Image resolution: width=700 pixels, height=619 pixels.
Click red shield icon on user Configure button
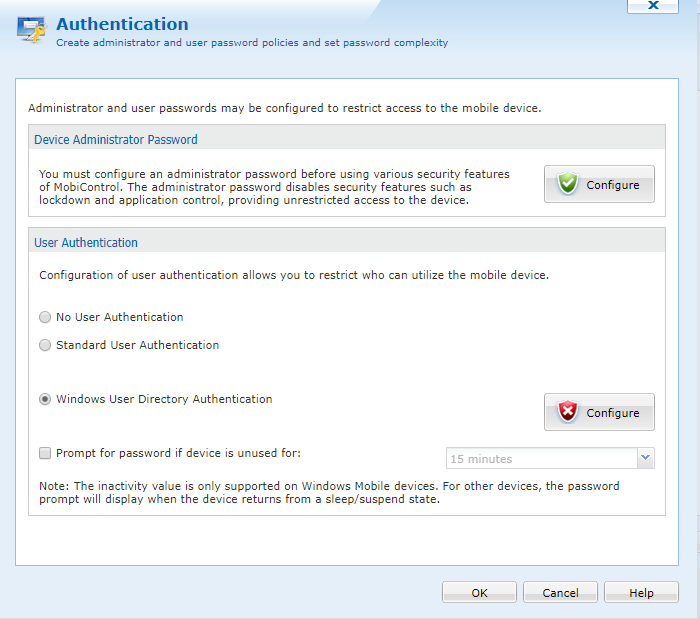click(568, 412)
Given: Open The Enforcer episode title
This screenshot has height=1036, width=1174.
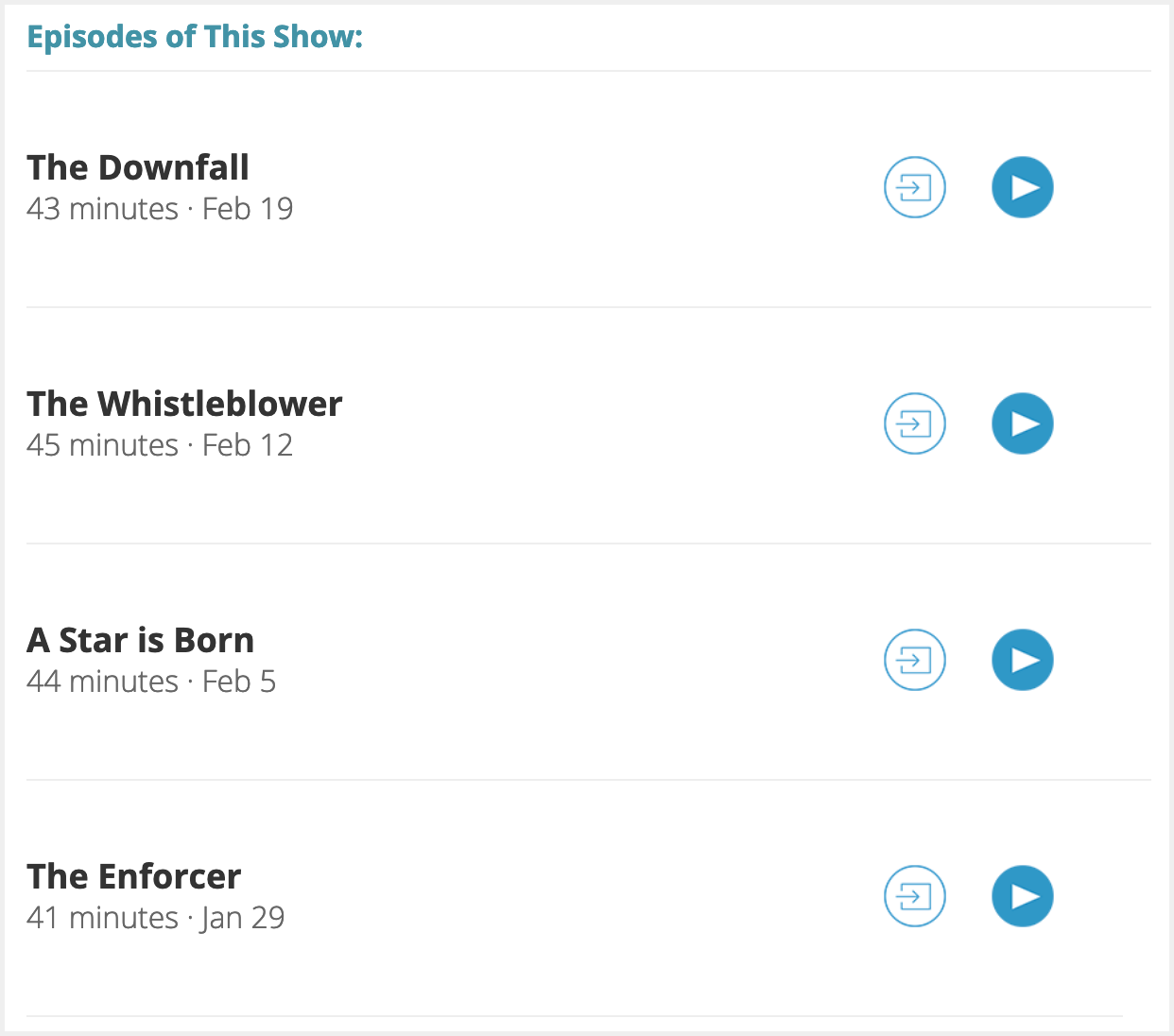Looking at the screenshot, I should tap(134, 876).
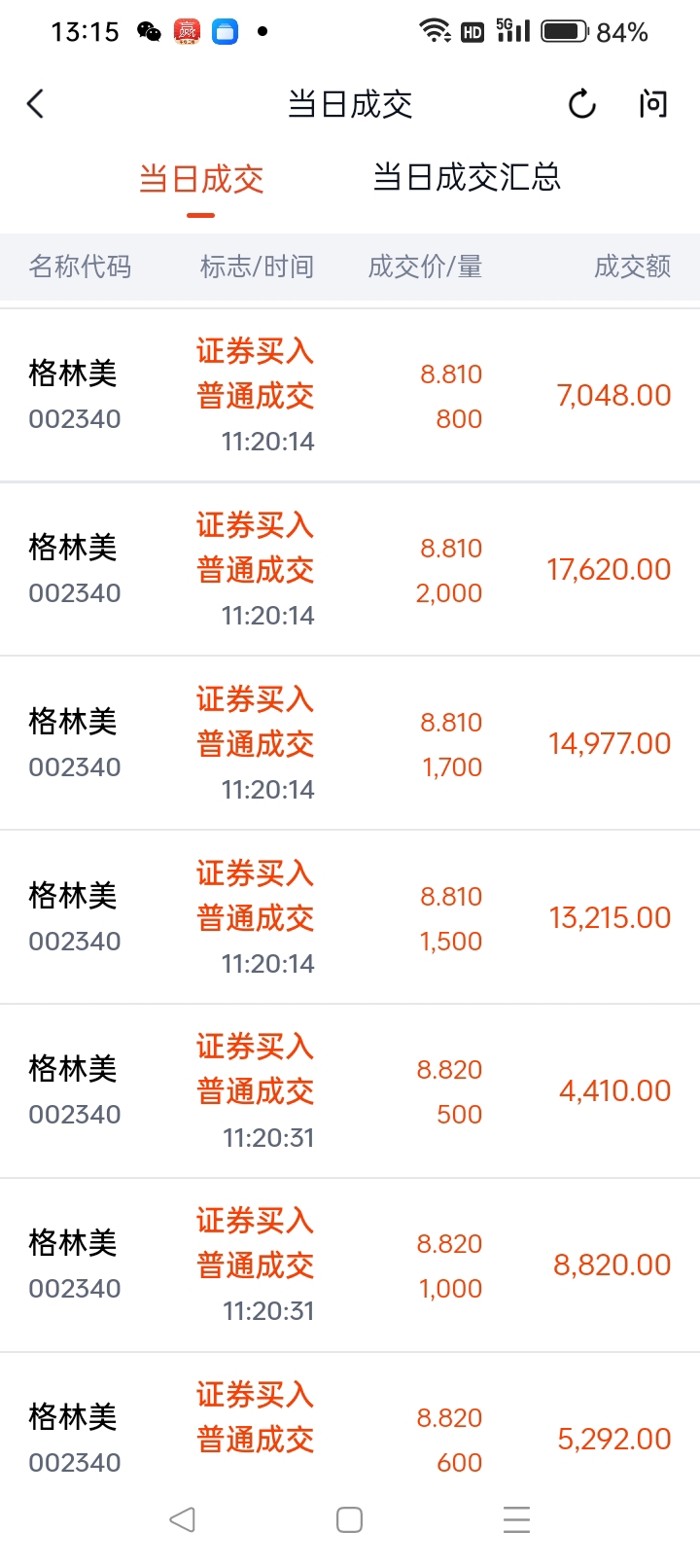Tap the blue app notification icon
The height and width of the screenshot is (1568, 700).
[x=226, y=32]
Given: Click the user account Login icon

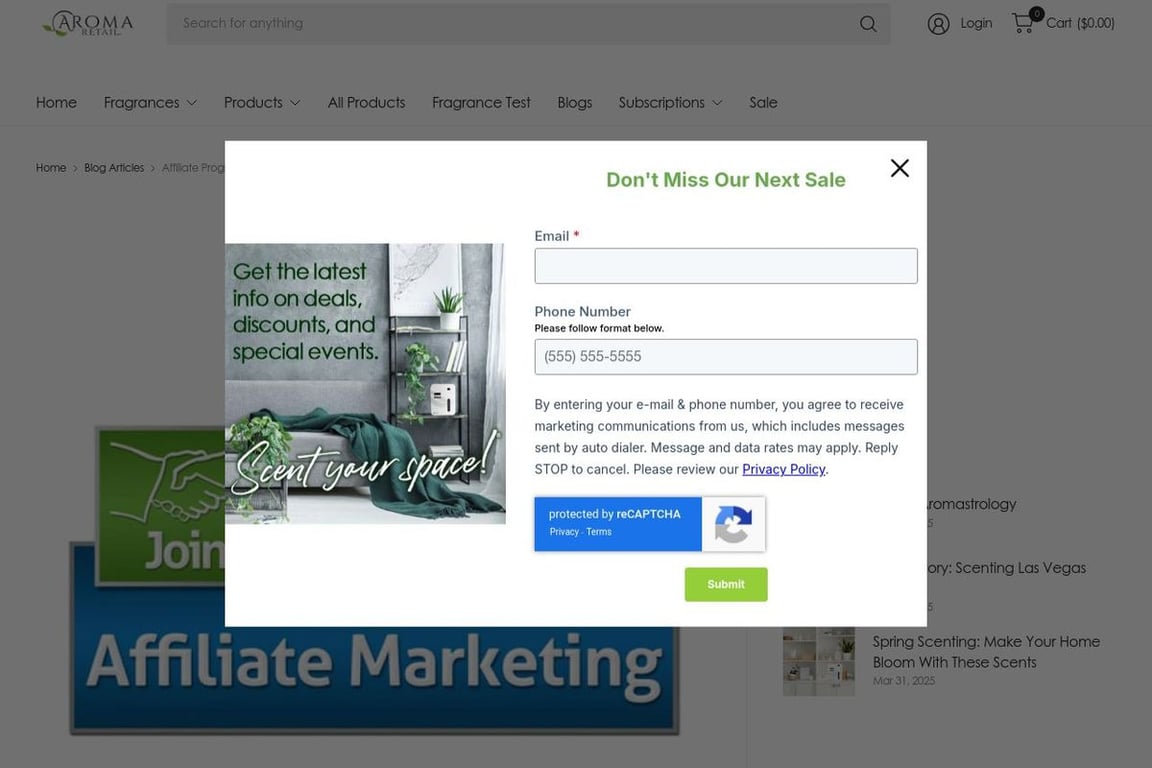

────

◆ REQUIREMENT
The data above must be copied exactly. Leave out the pictures.

◆ TASK ANSWER
Image resolution: width=700 pixels, height=619 pixels.
Click red shield icon on user Configure button
click(568, 412)
Given: Open The Enforcer episode title
This screenshot has height=1036, width=1174.
Looking at the screenshot, I should tap(134, 876).
Tap the blue app notification icon
The height and width of the screenshot is (1568, 700).
[x=226, y=32]
Given: Click the user account Login icon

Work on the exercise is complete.